■ Work task ■
Should the word "大发娱乐网" occur in a line of the records, copy that line.

■ Data shown ■
═══

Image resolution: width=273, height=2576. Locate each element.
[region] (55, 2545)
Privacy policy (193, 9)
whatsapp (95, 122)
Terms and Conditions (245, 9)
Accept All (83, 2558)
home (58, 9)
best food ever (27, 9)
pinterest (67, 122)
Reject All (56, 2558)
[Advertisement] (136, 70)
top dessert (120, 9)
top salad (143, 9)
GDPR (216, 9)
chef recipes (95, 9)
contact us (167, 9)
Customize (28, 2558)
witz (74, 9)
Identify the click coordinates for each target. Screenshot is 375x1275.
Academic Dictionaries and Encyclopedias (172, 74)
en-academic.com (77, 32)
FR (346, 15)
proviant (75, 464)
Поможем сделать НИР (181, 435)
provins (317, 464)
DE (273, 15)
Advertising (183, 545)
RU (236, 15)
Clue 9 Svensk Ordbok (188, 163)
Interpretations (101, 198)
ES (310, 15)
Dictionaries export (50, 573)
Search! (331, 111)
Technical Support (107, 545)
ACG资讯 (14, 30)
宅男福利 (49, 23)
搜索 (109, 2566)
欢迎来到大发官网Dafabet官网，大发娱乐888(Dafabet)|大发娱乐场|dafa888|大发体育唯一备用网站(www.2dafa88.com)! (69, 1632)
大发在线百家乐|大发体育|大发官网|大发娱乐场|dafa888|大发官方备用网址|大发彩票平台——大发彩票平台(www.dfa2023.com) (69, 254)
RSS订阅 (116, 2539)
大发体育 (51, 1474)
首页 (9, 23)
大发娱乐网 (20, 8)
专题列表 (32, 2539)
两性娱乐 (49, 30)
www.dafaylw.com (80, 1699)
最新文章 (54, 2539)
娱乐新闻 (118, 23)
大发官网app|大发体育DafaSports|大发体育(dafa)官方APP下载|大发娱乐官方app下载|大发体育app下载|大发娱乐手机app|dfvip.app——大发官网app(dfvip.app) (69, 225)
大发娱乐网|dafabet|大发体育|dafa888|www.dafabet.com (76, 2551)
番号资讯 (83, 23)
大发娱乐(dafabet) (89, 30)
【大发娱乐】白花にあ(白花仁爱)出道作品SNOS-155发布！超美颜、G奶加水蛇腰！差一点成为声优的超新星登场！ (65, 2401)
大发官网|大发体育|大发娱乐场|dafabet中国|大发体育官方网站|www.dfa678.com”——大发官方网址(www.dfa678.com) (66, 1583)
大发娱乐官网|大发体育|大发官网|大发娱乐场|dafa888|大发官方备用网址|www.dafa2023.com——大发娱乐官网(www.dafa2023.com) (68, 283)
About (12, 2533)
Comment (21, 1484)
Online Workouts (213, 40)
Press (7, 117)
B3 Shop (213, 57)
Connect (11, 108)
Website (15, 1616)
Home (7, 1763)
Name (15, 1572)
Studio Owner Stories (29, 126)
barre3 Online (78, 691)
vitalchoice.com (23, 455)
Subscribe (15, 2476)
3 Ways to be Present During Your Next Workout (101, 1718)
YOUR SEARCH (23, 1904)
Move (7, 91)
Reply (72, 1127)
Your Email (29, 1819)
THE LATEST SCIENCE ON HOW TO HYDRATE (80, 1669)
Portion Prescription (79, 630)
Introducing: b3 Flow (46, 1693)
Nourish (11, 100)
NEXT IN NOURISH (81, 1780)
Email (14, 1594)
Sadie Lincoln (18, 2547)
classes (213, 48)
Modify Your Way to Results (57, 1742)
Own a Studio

═══

■ Answer to the exercise ■
大发娱乐网 (20, 8)
大发娱乐网|dafabet|大发体育|dafa888|www.dafabet.com (76, 2551)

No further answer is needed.